Working data:
● ● ● ● ●
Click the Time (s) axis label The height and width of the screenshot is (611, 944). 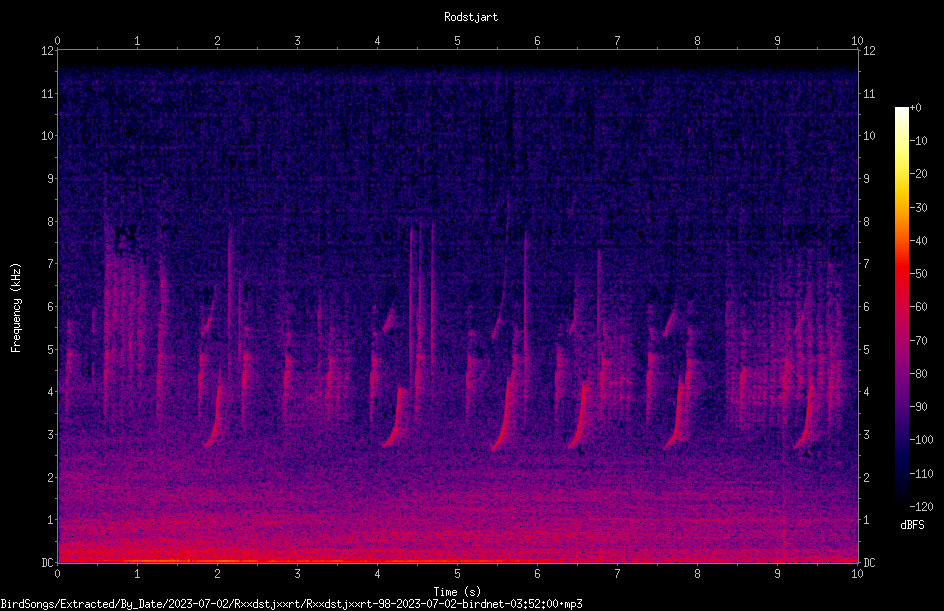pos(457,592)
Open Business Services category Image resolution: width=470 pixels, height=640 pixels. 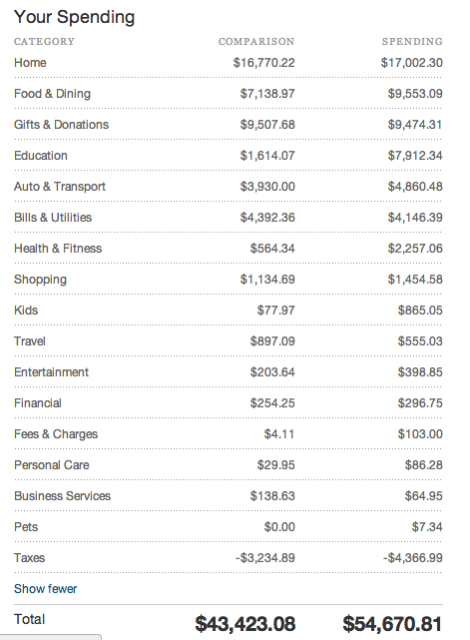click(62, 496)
● ● ● ● ●
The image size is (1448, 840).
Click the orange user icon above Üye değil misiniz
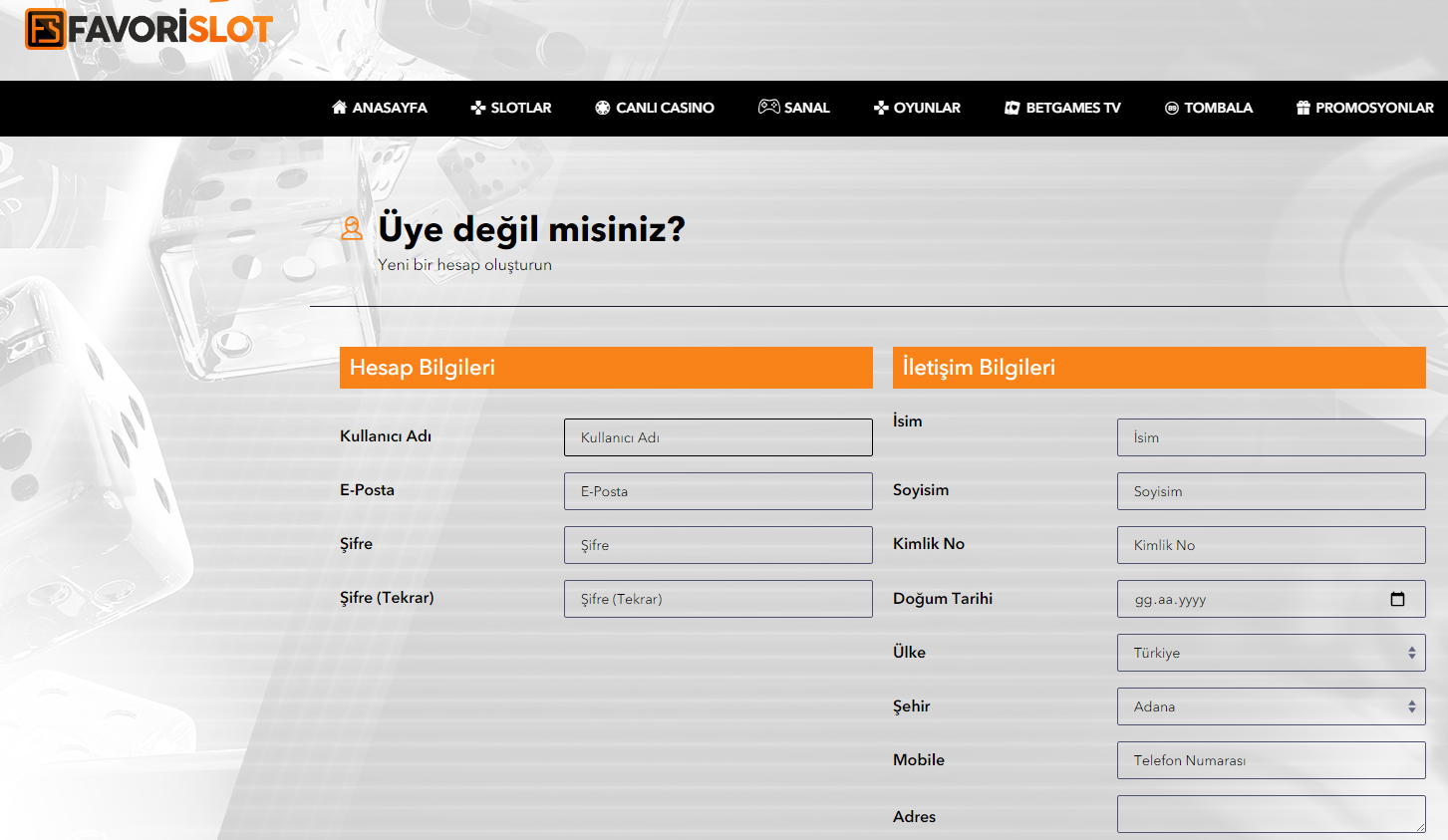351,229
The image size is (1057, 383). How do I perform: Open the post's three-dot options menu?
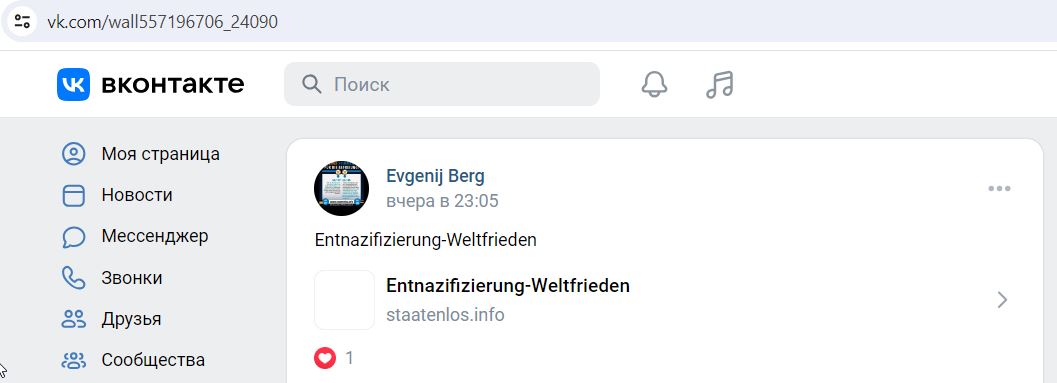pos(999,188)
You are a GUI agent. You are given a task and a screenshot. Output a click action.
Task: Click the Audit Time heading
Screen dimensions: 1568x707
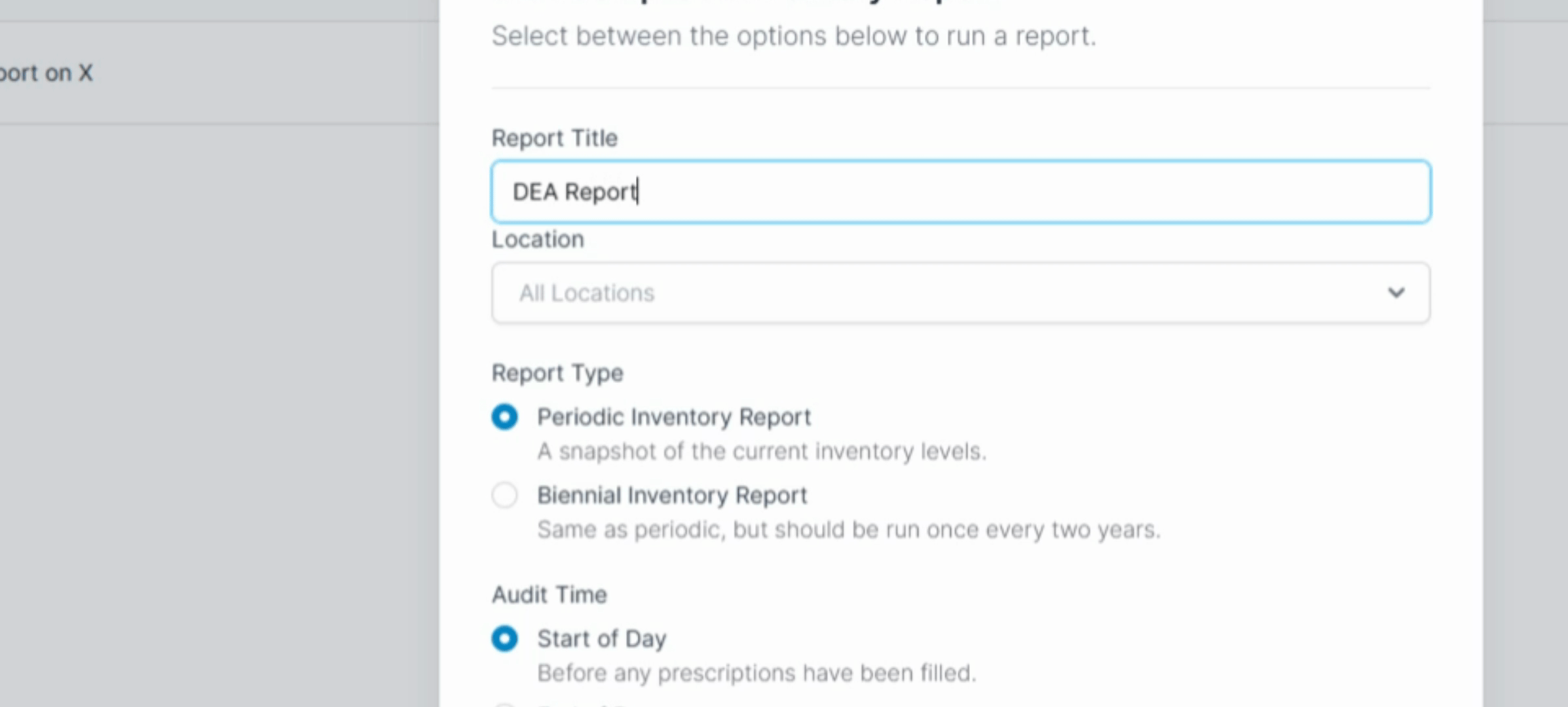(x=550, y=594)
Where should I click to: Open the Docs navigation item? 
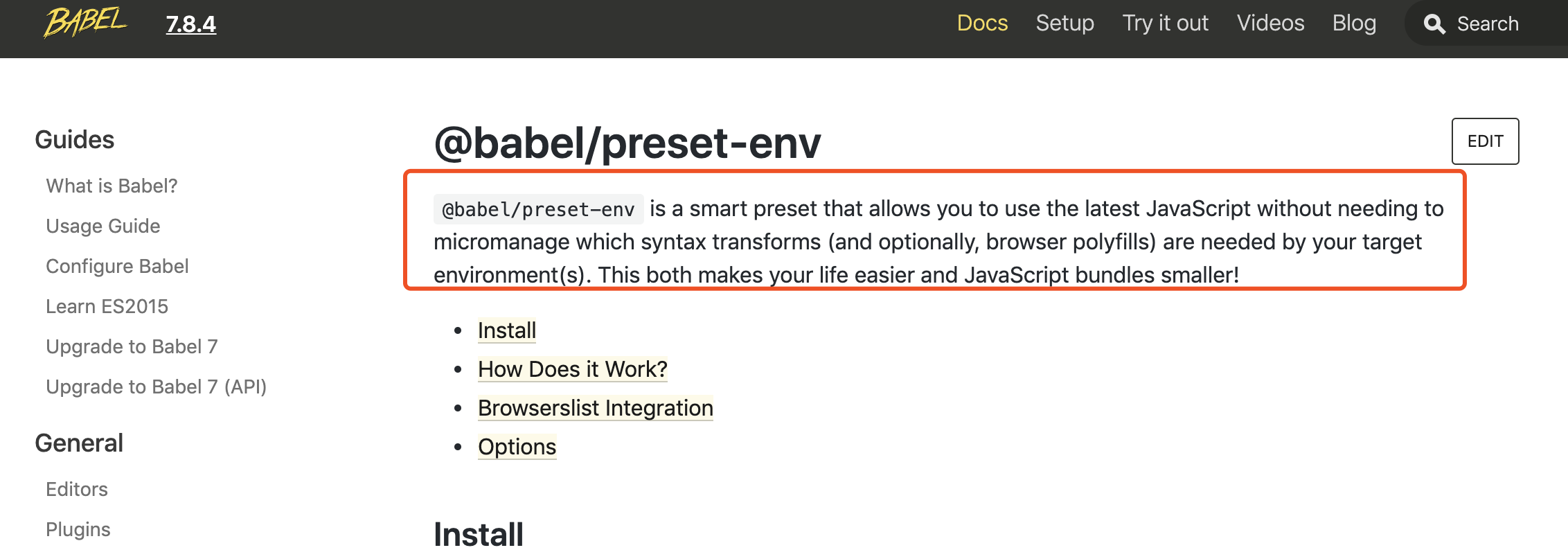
● ● ● ● ●
What needs to be done: In the listing above, find the line containing "Task: Click the Audit Time heading" and the line containing "Where should I", then write out both of them and every line between, exactly, with no pictures.

Answer section:
Task: Click the Audit Time heading
Screen dimensions: 1568x707
(x=550, y=594)
Where should I click to: Open the Docs navigation item? 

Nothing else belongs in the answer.